II: “Sun Records” debut, 10:02 p.m., CMT, TV Land; 10 p.m.,

Back in 1952, a
young redhead named Sam Phillips began recording Memphis musicians.
He captured great black performers ... then semi-ignored them after
his engineer recorded Jerry Lee Lewis . The rock 'n roll era was
born, with white singers in the focus.

Based on Broadway's
“Million Dollar Quartet,” this has a few stars – Chad Michael
Murray as Phillips, Billy Gardell as Col. Parker – and lots of
newcomers in classic roles. They play Elvis Presley, Johnny Cash,
Carl Perkins, Ike Turner, Eddy Arnold, Lewis and his cousin, the
future Rev. Jimmy Swaggart.

Other choices

“The Big Bang
Theory” and “The Great Indoors,” 8 and 8:31 p.m., CBS. First,
the guys are surprised that Penny might be going with to Comic-Con.
Then Jack's girlfriend (Maggie Lawson) worries that he doesn't have
any friends. He asks his co-workers (millennials whom he's mocked) to
fake a friendship.

“Grey's Anatomy,”
8 p.m., ABC. Alex finally returns to the hospital, but finds much has
changed.
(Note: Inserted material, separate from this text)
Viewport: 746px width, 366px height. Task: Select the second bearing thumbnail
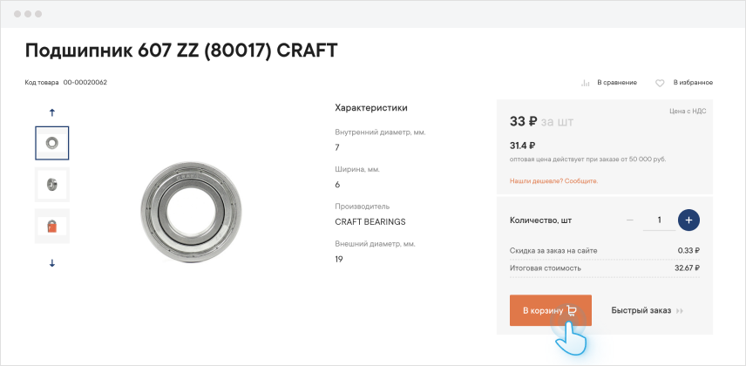(x=51, y=184)
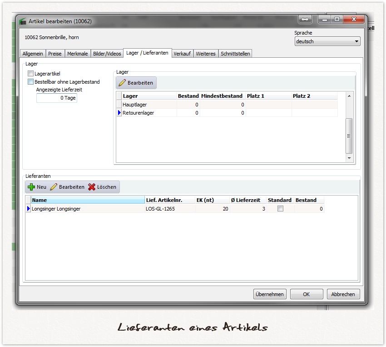Click the green plus Neu icon
Image resolution: width=386 pixels, height=347 pixels.
click(x=31, y=187)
Also, Jo makes a difficult decision involving a patient and
Arizona tries to keep away from Eliza.

“The Blacklist,”
9 p.m., NBC. Nudged ahead an hour to set up “Redemption,” the
show finds that Red has been given a deadly toxin. There's a scramble
to find an andidote and learn who betrayed him.

“Riverdale,” 9
p.m., CW. Last week's strong episode dumped the sexy-teacher plot; it
also showed that Jughead is virtually homeless, the son of a
Southside Serpents gangster. Tonight's so-so hour has Jason's funeral
nearing, revealing links between his nasty families and others in

“Mom,” 9:01
p.m., CBS. Adam seems to have a thing for tall, skinny women. Bonnie
(the 6-foot Allison Janney) learns he's still close to his ex-wife
(the 5-10 Wendie Malick).

“Training Day,”
10 p.m., CBS. Having already burned through villainous Mexicans,
Russians and Arabs, the show now has evil Japanese. It also gives
Frank (Bill Paxton) some warmth in dealing with a young informant ...
and reflects Paxton's own fondness for all things Texas.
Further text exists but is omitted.